Arden credits the help and loyalty of her friends for helping to get her through the challenges she faces at times. But, most importantly, Arden cites her strong faith and her love for her husband for getting her through the tough times. The couple has been married 50 years.
Nan Bader serves as a family caregiver for the Hospice & Palliative Care Associates. The non-profit organization provides a compassionate and dignified alternative for people with an incurable illness and limited life expectancy. A team of professional staff and volunteers provide physical, emotional and spiritual support and equipment, supplies and medication needed to ease pain, address the symptoms of the patient’s illness, and enhance the quality of the patient’s and family’s lives.

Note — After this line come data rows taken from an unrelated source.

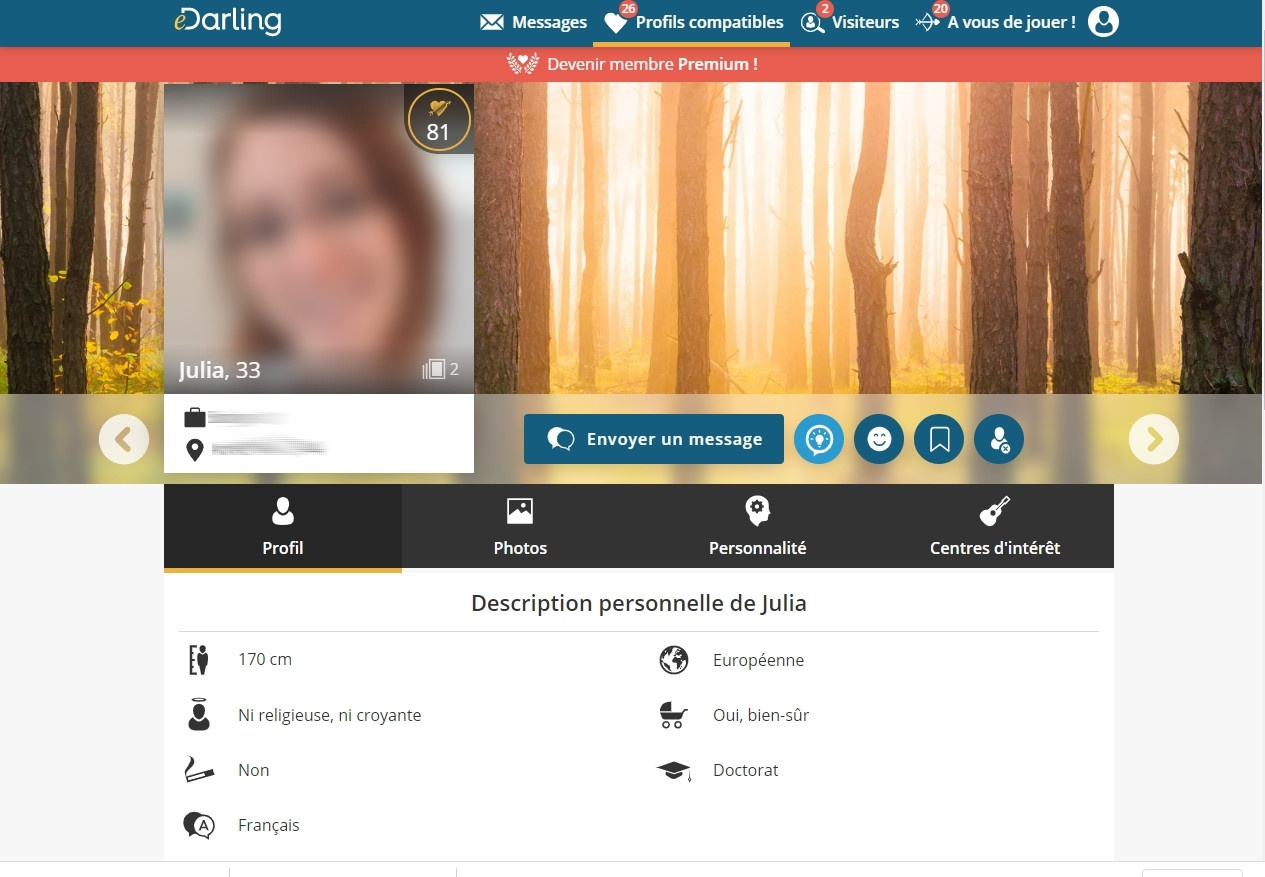The image size is (1265, 877).
Task: Open the account avatar icon
Action: 1103,22
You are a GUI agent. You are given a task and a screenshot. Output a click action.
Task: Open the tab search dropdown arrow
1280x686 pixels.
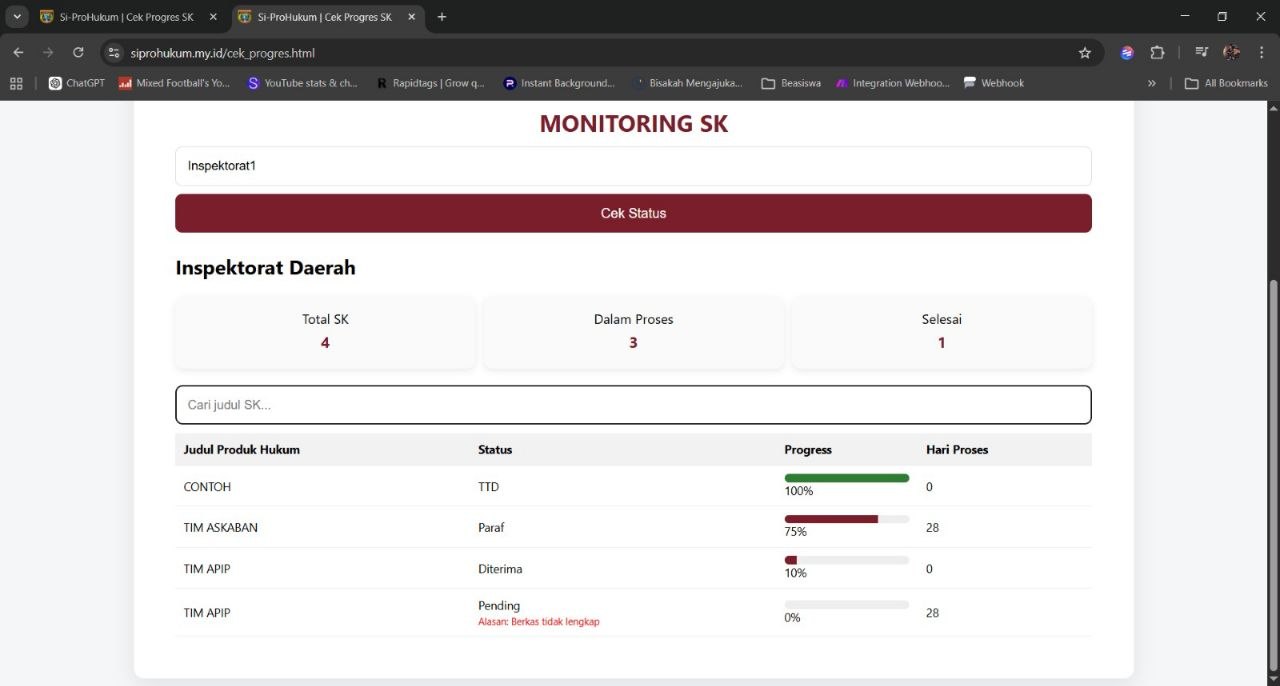[16, 16]
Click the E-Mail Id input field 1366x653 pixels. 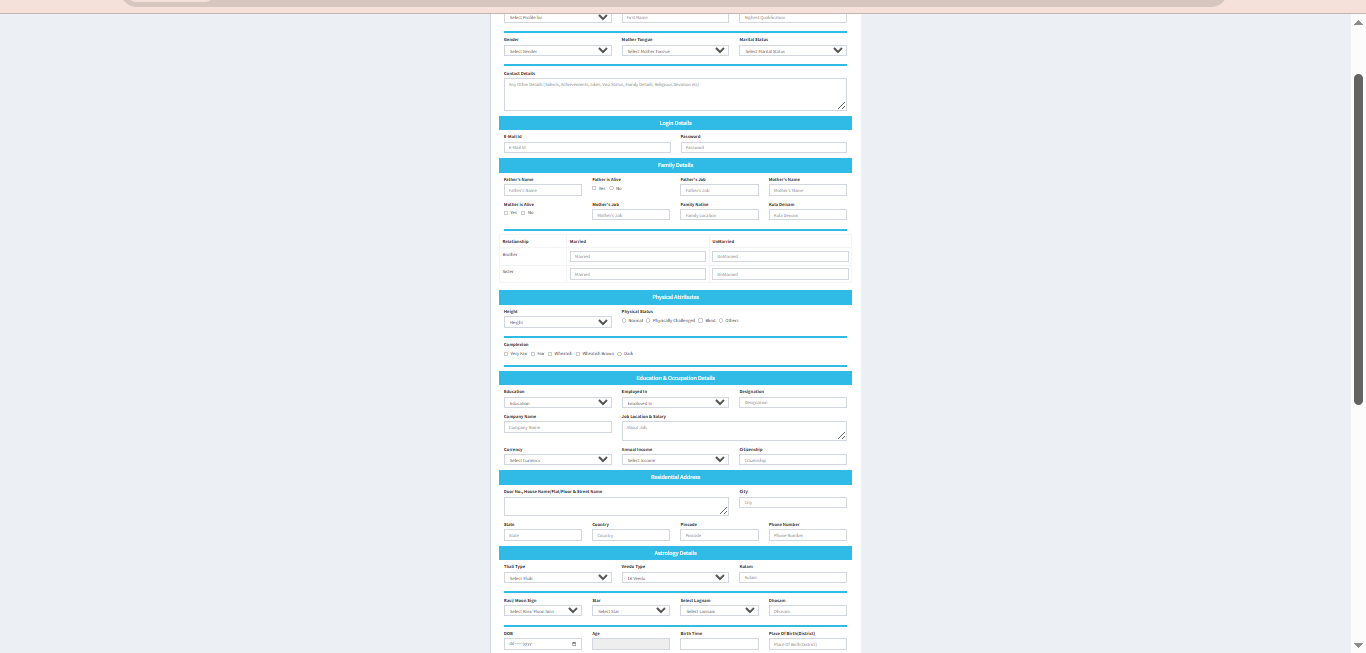coord(587,147)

The family caregivers are trained by Hospice staff to help the patient and family. Possibly the caregivers’ most important skill is their ability to be good listeners.
Bader has volunteered her services as a family caregiver since 1986.
“I got involved because I really care about people,” said Bader. “I feel like I’m called to do it.”
The first family that Bader was assigned to stands out in her mind. The patient lived for one year after he was told he would die within six months. “I got very close to him and his wife,” said Bader. “I visited them once a week. First, I would talk to him and then I talked to his wife. She appreciated my visits.”
Bader said that family caregivers’ duties vary according to the family’s needs. Looking back over the years, Bader said she has visited with just the patient or just the family. She has also sat with the patient while the primary caregiver took care of his/her needs. “I remember one case where I read to the patient from the Bible,” said Bader.
“I’m now doing bereavement assessments — that’s when I support the family for 13 months after the death of the patient,” said Bader. After six weeks, Bader contacts the person who was the primary caregiver to see how things are going for that person. If they are having trouble adjusting and getting back to normal, Bader contacts the professionals at Hospice.
Hospice conducts a monthly support group for family caregivers at which a speaker gives presentations on pertinent issues for caregivers.
“It’s very rewarding and a privilege to be a part of the whole process,” said Bader. “My reward is seeing how the family appreciates the support from the Hospice team. I have a lot of faith and that sustains me.”